**Maintainer:**admin

*1*Graham Brent theorem (continued)¶

2 kinds of steps:

- complete steps: >= p tasks available

- incomplete steps: < p tasks available

$T_p <= T_1/p + T_\infty$

$T_1/p$: complete

$T_\infty$: incomplete

“an application with p processors at most would take time that is addition of sequential time / p and critical path time”

*1.1*Proof¶

$T_p^* >= max(T_1/p, T_\infty)$ (1)

$and\ T_1/p <= max(T_1/p, T_\infty)$ (2)

$T_\infty <= max(T_1/p, t_\infty)$ (3)

$T_p <= T_1/p + t_\infty$ (0)

$<= max(T_1/p, t_\infty) + max(T_1/p, T_\infty)$ (3)
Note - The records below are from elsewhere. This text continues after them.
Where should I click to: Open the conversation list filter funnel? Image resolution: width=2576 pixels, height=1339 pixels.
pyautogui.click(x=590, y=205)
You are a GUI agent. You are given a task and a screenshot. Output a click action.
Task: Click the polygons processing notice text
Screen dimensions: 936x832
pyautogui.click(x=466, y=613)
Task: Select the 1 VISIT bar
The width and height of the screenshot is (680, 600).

$<= 2max(T_1/p, T_\infty)$

$<= 2T_P^*$

No more than 2x the optimal time

*2*Work stealing¶

Have a task queue

If threads have their own queue, they need a way to distribute the work

*2.1*Cilk++ language¶

Queue and tasks for each processors

($T_1$ stole from $T_2$)

If empty, pop from somewhere else

If tasks live in stack frames (like C), then some code needs to grow stack and some doesn’t

e.g.

main() { A() } A() { spawn B() spawn C() -sync- } B() { spawn D() spawn E() -sync- foo() // regular function } C() { spawn F() spawn G() -sync- }

This gives a cactus stack

In a concurrent program, there may have more than one active.